-- Dataset excerpts --
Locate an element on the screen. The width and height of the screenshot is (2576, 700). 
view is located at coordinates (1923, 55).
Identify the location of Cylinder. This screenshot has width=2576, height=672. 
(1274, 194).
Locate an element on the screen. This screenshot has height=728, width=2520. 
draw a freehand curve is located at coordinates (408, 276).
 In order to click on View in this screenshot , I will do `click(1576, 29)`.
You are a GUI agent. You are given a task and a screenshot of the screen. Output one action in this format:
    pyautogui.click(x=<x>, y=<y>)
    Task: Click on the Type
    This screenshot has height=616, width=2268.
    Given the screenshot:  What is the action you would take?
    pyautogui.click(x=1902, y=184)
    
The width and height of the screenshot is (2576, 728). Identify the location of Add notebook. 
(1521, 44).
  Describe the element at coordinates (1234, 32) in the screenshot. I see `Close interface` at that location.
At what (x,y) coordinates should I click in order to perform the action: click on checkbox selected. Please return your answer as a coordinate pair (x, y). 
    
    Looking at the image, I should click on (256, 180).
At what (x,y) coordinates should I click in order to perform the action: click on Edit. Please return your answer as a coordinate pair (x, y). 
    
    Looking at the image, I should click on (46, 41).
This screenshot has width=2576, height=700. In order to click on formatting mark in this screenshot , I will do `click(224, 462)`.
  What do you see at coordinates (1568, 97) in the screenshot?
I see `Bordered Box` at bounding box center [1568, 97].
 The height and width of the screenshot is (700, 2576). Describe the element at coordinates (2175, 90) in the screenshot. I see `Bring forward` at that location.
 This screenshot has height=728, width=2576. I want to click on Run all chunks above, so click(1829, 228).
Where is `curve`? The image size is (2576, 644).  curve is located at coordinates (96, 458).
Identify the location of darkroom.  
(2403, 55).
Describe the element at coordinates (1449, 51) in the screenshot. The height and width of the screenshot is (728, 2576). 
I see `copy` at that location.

-- Problem requirements --
Print every one of the rows above again, word for word.

-- Full solution --
Locate an element on the screen. The width and height of the screenshot is (2576, 700). 
view is located at coordinates (1923, 55).
Identify the location of Cylinder. This screenshot has width=2576, height=672. 
(1274, 194).
Locate an element on the screen. This screenshot has height=728, width=2520. 
draw a freehand curve is located at coordinates (408, 276).
 In order to click on View in this screenshot , I will do `click(1576, 29)`.
You are a GUI agent. You are given a task and a screenshot of the screen. Output one action in this format:
    pyautogui.click(x=<x>, y=<y>)
    Task: Click on the Type
    This screenshot has height=616, width=2268.
    Given the screenshot:  What is the action you would take?
    pyautogui.click(x=1902, y=184)
    
The width and height of the screenshot is (2576, 728). Identify the location of Add notebook. 
(1521, 44).
  Describe the element at coordinates (1234, 32) in the screenshot. I see `Close interface` at that location.
At what (x,y) coordinates should I click in order to perform the action: click on checkbox selected. Please return your answer as a coordinate pair (x, y). 
    
    Looking at the image, I should click on (256, 180).
At what (x,y) coordinates should I click in order to perform the action: click on Edit. Please return your answer as a coordinate pair (x, y). 
    
    Looking at the image, I should click on (46, 41).
This screenshot has width=2576, height=700. In order to click on formatting mark in this screenshot , I will do `click(224, 462)`.
  What do you see at coordinates (1568, 97) in the screenshot?
I see `Bordered Box` at bounding box center [1568, 97].
 The height and width of the screenshot is (700, 2576). Describe the element at coordinates (2175, 90) in the screenshot. I see `Bring forward` at that location.
 This screenshot has height=728, width=2576. I want to click on Run all chunks above, so click(1829, 228).
Where is `curve`? The image size is (2576, 644).  curve is located at coordinates (96, 458).
Identify the location of darkroom.  
(2403, 55).
Describe the element at coordinates (1449, 51) in the screenshot. The height and width of the screenshot is (728, 2576). 
I see `copy` at that location.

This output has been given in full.